I have profound hand injuries, especially on the right-hand – which is of course the hand which takes the most strain, as it is the hand that holds the bow – through which a considerable amount of force will be distributed, even with the gentlest technique. My original instructor was quite the wizard at figuring out technique for my bow hand that would protect it from most damage. And I have been relearning, from many videos of the cellists who that bow technique drew on the most, how best to bow all over again. And, since my goal this time is very different than my goal a decade ago (which was to play concertos, at which I was very successful having been a classically-trained musician my whole life) this time, I am taking my time. I want to make sure my bow technique is as light and non-stressful and gentle and yet resonant as it can be, without further damaging my hand. In fact, I want playing my cello to be a consistent form of strengthening and physical therapy for that hand.

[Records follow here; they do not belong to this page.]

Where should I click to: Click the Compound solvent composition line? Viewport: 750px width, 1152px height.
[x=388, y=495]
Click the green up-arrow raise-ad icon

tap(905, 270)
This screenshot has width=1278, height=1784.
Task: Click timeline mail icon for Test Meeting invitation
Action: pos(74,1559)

 These days what I most want to do on cello is play by ear (again, musician for my whole life, this is just part of my skillset – for which I am grateful, since it gives me another way to create!). Play with my spouse’s amazing electronic music, with which I do some nonverbal vocalizing to make lovely pieces, and which would work equally well with the human-voice-plus sound of my beautiful mellow sounding new cello. I want to play what is in my heart, rather than what is on a music staff. They are equally good goals, it’s an apples-to-oranges comparison to try to judge one over the other. I am simply in a different place in my life, in my creative career, in my creative goals, in my creative collaborations, in my current audio projects.

My soul wants to play the cello at this time, my soul is what responded to hearing a cello after all this time, and my soul is what wishes to sing through my lovely, red buttery instrument.